Time Complexity : O(n)
An efficient solution can solve the above problem in O(1) time. The idea is to count multiples of 3 and add multiples of 7, then subtract multiples of 21 because these are counted twice. 

count = n/3 + n/7 - n/21 

C++




// A better C++ program to find count of all
// numbers that multiples
#include<iostream>
using namespace std;
 
// Returns count of all numbers smaller than
// or equal to n and multiples of 3 or 7 or both
int countMultiples(int n)
{
   return n/3 + n/7 -n/21;
}
 
// Driver code
int main()
{
   cout << "Count = " << countMultiples(25);
}

Java




// A better Java program to
// find count of all numbers
// that multiples
import java.io.*;
 
class GFG
{
     
// Returns count of all numbers
// smaller than or equal to n
// and multiples of 3 or 7 or both
static int countMultiples(int n)
{
    return n / 3 + n / 7 - n / 21;
}
 
// Driver code
public static void main (String args [] )
{
    System.out.println("Count = " +
                        countMultiples(25));
}
}
 
// This code is contributed by aj_36

Python 3




# Python 3 program to find count of
# all numbers that multiples
 
# Returns count of all numbers
# smaller than or equal to n and
# multiples of 3 or 7 or both
def countMultiples(n):
    return n / 3 + n / 7 - n / 21;
 
# Driver code
n = ((int)(countMultiples(25)));
print("Count =", n);
 
# This code is contributed
# by Shivi_Aggarwal

C#




// A better Java program to
// find count of all numbers
// that multiples
using System;
 
class GFG
{
     
// Returns count of all numbers
// smaller than or equal to n
// and multiples of 3 or 7 or both
static int countMultiples(int n)
{
    return n / 3 + n / 7 - n / 21;
}
 
// Driver Code
static public void Main ()
{
    Console.WriteLine("Count = " +
                       countMultiples(25));
}
}
 
// This code is contributed by m_kit

PHP




<?php
// A better PHP program to find count
// of all numbers that multiples
 
// Returns count of all numbers
// smaller than or equal to n
// and multiples of 3 or 7 or both
function countMultiples($n)
{
return floor($n / 3 + $n / 7 - $n / 21);
}
 
// Driver code
echo "Count = " , countMultiples(25);
 
// This code is contributed by ajit
?>

Javascript




<script>
 
// JavaScript program to find count
// of all numbers that multiples
 
// Returns count of all numbers
// smaller than or equal to n
// and multiples of 3 or 7 or both
function countMultiples(n)
{
return Math.floor(n / 3 + n / 7 - n / 21);
}
 
// Driver code
document.write( "Count = " +countMultiples(25));
 
// This code is contributed by bobby
 
</script>

Output : 

Count = 10

Time Complexity : O(1)
Exercise: 
Now try the problem of finding sum of all numbers less than or equal to n and multiples of 3 or 7 or both in O(1) time.
This article is contributed by Saurabh Gupta.
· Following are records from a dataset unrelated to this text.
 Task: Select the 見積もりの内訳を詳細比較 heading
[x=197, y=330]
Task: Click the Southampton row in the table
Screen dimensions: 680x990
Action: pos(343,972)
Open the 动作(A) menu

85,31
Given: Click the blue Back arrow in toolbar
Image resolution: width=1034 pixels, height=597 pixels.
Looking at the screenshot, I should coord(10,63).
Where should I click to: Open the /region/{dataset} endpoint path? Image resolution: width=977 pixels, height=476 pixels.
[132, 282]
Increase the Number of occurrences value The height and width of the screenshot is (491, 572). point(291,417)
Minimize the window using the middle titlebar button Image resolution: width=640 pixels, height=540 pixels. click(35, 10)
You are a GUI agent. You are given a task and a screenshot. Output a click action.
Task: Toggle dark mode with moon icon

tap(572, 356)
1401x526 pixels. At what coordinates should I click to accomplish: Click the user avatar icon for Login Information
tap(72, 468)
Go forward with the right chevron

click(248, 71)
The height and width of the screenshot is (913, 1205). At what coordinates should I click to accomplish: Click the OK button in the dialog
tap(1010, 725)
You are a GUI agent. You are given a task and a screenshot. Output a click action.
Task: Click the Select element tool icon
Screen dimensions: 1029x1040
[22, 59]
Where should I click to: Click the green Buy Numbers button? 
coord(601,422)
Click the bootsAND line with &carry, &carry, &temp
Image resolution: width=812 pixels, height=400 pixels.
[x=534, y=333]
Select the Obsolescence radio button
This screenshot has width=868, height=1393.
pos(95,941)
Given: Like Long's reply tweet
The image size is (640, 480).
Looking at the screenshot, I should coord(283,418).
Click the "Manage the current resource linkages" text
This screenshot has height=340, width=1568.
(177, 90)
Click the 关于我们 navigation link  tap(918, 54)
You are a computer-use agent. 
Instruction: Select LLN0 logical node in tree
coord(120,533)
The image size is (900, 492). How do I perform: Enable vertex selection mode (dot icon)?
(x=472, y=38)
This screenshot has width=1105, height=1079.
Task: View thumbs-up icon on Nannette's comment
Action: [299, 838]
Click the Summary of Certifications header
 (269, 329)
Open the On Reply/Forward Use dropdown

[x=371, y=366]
If you like GeeksforGeeks and would like to contribute, you can also write an article and mail your article to review-team@geeksforgeeks.org. See your article appearing on the GeeksforGeeks main page and help other Geeks.
Please write comments if you find anything incorrect, or you want to share more information about the topic discussed above.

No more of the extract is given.